» **Source data**
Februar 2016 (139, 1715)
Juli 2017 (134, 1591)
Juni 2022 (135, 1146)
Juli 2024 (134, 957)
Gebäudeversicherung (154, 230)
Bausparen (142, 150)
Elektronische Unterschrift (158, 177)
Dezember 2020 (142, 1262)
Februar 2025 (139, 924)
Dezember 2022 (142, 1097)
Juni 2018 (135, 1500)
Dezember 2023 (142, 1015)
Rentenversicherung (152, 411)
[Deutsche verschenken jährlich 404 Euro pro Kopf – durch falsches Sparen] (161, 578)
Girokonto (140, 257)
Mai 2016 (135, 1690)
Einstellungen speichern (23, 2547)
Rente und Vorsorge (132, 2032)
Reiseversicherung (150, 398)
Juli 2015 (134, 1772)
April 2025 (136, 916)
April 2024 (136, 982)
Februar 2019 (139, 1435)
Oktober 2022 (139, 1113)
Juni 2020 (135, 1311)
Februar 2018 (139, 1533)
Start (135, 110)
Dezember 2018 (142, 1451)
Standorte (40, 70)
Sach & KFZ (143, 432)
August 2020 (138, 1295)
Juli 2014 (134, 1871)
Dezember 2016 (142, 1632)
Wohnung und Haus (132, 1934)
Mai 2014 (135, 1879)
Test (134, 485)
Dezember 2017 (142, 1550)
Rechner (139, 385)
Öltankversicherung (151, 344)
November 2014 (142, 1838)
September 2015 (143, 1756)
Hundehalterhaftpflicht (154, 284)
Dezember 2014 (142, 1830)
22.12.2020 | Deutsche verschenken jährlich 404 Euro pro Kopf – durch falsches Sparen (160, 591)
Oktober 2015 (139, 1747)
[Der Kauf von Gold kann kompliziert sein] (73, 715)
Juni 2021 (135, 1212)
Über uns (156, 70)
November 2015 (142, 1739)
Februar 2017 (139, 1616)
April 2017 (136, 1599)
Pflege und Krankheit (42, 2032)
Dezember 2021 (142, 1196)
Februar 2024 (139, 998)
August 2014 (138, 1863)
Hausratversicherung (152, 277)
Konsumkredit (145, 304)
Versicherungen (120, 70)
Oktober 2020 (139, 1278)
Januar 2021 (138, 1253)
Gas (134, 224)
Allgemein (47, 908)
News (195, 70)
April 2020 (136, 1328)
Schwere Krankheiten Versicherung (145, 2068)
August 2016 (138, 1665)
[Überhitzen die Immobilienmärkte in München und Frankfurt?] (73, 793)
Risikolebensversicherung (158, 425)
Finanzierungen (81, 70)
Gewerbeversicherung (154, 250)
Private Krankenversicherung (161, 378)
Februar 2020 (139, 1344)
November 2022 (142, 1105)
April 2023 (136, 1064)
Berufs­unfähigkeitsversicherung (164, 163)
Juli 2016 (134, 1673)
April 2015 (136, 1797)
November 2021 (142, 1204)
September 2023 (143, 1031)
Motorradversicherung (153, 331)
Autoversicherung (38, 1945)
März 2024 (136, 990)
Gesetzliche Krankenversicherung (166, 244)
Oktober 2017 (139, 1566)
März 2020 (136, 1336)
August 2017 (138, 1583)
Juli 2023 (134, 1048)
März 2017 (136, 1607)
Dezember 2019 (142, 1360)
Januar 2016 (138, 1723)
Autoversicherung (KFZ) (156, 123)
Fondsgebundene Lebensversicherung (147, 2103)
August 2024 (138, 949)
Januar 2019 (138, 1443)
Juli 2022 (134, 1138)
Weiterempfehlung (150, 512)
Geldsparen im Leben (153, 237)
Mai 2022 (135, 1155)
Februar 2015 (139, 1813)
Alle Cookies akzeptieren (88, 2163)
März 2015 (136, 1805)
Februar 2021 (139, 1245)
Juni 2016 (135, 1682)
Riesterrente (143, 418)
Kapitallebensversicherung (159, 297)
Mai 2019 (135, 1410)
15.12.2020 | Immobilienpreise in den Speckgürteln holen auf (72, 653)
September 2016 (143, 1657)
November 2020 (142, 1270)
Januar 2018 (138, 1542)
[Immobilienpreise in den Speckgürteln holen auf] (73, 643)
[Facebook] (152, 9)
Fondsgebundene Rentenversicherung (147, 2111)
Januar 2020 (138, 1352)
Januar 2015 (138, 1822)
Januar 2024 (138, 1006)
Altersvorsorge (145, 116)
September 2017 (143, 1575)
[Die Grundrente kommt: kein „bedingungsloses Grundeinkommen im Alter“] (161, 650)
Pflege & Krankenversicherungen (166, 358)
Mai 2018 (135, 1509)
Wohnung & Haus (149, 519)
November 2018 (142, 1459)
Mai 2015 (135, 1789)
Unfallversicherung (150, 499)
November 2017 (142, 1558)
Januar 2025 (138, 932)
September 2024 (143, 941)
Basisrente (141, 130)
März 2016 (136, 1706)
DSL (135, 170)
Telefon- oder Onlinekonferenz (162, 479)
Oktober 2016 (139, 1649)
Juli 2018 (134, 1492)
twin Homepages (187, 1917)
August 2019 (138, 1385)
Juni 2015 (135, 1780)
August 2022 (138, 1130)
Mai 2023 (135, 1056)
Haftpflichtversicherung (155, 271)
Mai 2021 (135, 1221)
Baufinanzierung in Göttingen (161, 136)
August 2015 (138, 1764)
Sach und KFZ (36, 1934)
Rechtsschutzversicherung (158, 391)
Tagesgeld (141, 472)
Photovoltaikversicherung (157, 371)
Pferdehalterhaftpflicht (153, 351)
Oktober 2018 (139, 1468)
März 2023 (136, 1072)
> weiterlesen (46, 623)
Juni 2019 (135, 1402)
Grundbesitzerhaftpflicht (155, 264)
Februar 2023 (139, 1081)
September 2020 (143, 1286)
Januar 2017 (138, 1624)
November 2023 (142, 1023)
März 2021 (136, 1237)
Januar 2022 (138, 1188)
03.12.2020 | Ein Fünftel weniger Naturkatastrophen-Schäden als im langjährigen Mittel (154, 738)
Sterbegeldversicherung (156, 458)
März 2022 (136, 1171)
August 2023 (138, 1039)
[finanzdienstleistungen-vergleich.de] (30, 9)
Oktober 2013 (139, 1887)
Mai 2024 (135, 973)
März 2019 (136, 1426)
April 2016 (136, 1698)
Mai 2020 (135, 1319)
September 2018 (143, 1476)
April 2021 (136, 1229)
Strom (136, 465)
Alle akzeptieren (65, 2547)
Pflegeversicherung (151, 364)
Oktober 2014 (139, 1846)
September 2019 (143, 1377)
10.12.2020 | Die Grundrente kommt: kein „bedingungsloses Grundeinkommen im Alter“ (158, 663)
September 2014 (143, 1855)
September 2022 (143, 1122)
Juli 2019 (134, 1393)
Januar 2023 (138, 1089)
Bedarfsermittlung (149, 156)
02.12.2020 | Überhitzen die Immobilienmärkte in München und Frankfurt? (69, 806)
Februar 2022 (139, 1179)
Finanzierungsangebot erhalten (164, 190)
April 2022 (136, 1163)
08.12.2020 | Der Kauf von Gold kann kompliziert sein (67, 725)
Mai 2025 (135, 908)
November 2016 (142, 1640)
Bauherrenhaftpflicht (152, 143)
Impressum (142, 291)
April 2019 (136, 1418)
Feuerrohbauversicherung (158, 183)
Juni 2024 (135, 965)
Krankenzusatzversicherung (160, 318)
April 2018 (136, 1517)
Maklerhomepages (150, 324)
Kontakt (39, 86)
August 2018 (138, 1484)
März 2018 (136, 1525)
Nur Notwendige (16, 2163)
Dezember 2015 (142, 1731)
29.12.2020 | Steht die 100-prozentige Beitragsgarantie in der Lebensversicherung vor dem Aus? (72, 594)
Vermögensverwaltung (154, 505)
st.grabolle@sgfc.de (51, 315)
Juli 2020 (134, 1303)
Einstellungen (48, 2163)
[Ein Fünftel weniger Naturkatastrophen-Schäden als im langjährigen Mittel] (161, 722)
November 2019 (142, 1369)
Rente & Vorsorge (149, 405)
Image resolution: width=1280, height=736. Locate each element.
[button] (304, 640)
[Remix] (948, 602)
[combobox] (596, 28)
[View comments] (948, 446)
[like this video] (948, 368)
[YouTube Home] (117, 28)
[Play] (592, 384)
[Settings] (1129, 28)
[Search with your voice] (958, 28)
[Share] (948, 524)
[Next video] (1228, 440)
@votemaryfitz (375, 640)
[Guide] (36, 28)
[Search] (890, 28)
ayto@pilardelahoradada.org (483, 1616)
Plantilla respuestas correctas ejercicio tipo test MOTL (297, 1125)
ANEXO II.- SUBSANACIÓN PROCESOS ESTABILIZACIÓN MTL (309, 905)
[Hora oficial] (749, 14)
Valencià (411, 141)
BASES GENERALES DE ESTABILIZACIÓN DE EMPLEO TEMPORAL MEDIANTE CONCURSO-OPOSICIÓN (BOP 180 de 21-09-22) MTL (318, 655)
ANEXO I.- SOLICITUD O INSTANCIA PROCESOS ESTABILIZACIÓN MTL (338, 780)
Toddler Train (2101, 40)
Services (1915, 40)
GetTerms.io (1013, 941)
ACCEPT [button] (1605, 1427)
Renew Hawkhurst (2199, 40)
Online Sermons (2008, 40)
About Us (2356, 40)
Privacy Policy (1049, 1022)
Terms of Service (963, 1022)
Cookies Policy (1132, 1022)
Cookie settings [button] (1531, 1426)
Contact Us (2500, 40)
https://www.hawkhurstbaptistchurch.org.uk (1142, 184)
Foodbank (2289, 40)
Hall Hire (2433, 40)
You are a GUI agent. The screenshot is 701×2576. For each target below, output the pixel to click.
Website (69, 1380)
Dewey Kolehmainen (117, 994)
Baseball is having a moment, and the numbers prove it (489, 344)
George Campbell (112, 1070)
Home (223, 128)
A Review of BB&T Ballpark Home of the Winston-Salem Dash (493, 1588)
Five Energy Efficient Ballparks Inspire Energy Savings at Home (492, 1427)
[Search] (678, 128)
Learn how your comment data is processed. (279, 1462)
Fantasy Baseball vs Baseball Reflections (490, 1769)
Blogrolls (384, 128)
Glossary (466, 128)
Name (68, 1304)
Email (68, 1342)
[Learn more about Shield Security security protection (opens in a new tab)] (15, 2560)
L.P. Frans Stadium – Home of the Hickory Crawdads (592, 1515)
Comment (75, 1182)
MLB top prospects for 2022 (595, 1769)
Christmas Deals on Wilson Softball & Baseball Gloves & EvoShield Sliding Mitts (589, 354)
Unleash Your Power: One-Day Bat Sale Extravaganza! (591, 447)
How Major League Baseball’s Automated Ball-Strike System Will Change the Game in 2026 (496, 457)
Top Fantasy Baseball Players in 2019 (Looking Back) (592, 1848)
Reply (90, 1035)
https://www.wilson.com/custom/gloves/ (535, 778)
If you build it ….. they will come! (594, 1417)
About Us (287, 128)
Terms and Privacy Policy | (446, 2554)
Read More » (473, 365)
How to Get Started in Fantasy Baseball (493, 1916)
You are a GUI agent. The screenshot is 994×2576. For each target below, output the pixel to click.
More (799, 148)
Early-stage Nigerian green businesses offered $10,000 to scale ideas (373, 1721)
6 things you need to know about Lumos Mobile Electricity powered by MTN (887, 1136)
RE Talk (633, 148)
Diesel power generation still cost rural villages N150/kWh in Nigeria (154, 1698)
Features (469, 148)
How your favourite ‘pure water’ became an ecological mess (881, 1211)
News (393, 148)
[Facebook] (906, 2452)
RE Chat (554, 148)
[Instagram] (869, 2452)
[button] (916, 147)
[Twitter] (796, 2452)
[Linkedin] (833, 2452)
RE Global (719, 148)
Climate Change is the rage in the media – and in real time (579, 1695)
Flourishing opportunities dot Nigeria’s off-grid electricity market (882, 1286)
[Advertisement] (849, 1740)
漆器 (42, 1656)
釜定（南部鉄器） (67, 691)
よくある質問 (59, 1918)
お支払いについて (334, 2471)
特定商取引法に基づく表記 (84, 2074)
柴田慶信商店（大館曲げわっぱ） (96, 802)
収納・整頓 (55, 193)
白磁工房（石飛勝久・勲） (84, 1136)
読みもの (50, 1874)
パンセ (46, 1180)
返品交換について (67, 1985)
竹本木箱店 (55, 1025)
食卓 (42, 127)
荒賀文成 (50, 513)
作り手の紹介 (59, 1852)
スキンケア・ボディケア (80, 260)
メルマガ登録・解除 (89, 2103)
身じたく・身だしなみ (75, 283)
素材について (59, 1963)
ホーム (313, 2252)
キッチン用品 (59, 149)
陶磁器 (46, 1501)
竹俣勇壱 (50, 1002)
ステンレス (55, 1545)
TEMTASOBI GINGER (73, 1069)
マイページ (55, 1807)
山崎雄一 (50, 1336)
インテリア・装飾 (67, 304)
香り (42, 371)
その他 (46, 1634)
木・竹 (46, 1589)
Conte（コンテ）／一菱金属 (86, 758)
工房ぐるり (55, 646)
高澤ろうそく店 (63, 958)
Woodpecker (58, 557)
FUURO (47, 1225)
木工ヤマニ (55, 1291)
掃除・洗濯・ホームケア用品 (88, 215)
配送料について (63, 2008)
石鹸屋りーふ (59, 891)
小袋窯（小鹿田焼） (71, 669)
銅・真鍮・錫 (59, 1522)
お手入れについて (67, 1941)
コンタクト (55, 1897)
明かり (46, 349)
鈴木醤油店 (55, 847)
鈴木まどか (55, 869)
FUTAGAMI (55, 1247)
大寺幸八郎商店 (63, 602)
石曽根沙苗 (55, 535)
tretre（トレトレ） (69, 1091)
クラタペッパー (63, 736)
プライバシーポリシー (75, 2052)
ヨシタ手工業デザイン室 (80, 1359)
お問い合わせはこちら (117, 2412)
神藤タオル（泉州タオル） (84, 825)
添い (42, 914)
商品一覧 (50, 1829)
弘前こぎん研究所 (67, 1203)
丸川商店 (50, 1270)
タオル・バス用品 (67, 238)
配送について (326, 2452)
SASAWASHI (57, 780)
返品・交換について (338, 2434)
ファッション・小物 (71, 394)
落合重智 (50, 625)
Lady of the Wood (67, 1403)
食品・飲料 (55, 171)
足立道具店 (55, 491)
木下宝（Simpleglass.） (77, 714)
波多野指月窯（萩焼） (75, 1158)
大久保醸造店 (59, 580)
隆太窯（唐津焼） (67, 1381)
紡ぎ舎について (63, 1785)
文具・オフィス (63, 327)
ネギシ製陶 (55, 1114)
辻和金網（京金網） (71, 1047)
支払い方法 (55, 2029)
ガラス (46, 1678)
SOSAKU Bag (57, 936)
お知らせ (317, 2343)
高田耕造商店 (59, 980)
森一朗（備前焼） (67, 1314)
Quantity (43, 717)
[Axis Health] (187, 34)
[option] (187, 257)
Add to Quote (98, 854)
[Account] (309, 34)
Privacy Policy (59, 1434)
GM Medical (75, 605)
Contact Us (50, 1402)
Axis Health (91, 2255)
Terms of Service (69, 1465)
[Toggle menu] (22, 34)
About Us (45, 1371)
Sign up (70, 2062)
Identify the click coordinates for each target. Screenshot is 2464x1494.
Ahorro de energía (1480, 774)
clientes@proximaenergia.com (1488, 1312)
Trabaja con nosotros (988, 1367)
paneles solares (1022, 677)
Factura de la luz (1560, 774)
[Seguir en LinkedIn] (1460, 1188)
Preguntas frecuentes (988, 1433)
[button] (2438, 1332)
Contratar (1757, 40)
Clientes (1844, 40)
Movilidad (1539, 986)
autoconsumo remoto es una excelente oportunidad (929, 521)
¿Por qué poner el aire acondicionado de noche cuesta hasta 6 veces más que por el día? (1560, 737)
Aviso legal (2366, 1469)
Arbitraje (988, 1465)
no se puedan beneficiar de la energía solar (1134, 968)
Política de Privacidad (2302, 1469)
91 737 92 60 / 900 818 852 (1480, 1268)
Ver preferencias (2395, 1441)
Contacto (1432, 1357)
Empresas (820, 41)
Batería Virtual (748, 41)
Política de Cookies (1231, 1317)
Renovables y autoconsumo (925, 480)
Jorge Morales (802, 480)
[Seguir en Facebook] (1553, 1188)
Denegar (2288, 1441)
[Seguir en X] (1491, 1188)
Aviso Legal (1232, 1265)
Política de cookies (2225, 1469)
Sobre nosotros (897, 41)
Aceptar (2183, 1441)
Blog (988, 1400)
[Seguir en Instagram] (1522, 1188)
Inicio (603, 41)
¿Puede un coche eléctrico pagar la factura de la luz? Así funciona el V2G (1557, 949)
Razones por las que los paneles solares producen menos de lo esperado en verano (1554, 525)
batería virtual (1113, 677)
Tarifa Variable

» **Instructions to follow**
Give back, word for word, only the lines above from the line holding "足立道具店 (55, 491)" to the line holding "[Seguir en Facebook] (1553, 1188)", both included.

» **Solution to the problem**
足立道具店 (55, 491)
木下宝（Simpleglass.） (77, 714)
波多野指月窯（萩焼） (75, 1158)
大久保醸造店 (59, 580)
隆太窯（唐津焼） (67, 1381)
紡ぎ舎について (63, 1785)
文具・オフィス (63, 327)
ネギシ製陶 (55, 1114)
辻和金網（京金網） (71, 1047)
支払い方法 (55, 2029)
ガラス (46, 1678)
SOSAKU Bag (57, 936)
お知らせ (317, 2343)
高田耕造商店 (59, 980)
森一朗（備前焼） (67, 1314)
Quantity (43, 717)
[Axis Health] (187, 34)
[option] (187, 257)
Add to Quote (98, 854)
[Account] (309, 34)
Privacy Policy (59, 1434)
GM Medical (75, 605)
Contact Us (50, 1402)
Axis Health (91, 2255)
Terms of Service (69, 1465)
[Toggle menu] (22, 34)
About Us (45, 1371)
Sign up (70, 2062)
Identify the click coordinates for each target. Screenshot is 2464x1494.
Ahorro de energía (1480, 774)
clientes@proximaenergia.com (1488, 1312)
Trabaja con nosotros (988, 1367)
paneles solares (1022, 677)
Factura de la luz (1560, 774)
[Seguir en LinkedIn] (1460, 1188)
Preguntas frecuentes (988, 1433)
[button] (2438, 1332)
Contratar (1757, 40)
Clientes (1844, 40)
Movilidad (1539, 986)
autoconsumo remoto es una excelente oportunidad (929, 521)
¿Por qué poner el aire acondicionado de noche cuesta hasta 6 veces más que por el día? (1560, 737)
Aviso legal (2366, 1469)
Arbitraje (988, 1465)
no se puedan beneficiar de la energía solar (1134, 968)
Política de Privacidad (2302, 1469)
91 737 92 60 / 900 818 852 (1480, 1268)
Ver preferencias (2395, 1441)
Contacto (1432, 1357)
Empresas (820, 41)
Batería Virtual (748, 41)
Política de Cookies (1231, 1317)
Renovables y autoconsumo (925, 480)
Jorge Morales (802, 480)
[Seguir en Facebook] (1553, 1188)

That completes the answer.